### Records from a dataset
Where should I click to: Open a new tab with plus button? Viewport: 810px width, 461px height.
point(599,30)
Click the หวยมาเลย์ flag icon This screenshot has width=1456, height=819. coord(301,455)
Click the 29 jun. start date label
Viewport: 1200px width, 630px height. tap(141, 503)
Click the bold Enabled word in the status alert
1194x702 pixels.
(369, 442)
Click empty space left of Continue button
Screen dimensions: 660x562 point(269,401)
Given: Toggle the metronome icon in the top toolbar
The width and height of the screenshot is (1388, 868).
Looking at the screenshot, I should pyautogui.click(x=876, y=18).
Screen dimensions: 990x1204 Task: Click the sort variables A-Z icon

### ACTION ITEM
Pick each line holding the word "icon" out of the data and copy it.

### FINISHED TASK
Click the หวยมาเลย์ flag icon This screenshot has width=1456, height=819. coord(301,455)
Given: Toggle the metronome icon in the top toolbar
Screen dimensions: 990x1204 Task: Click the sort variables A-Z icon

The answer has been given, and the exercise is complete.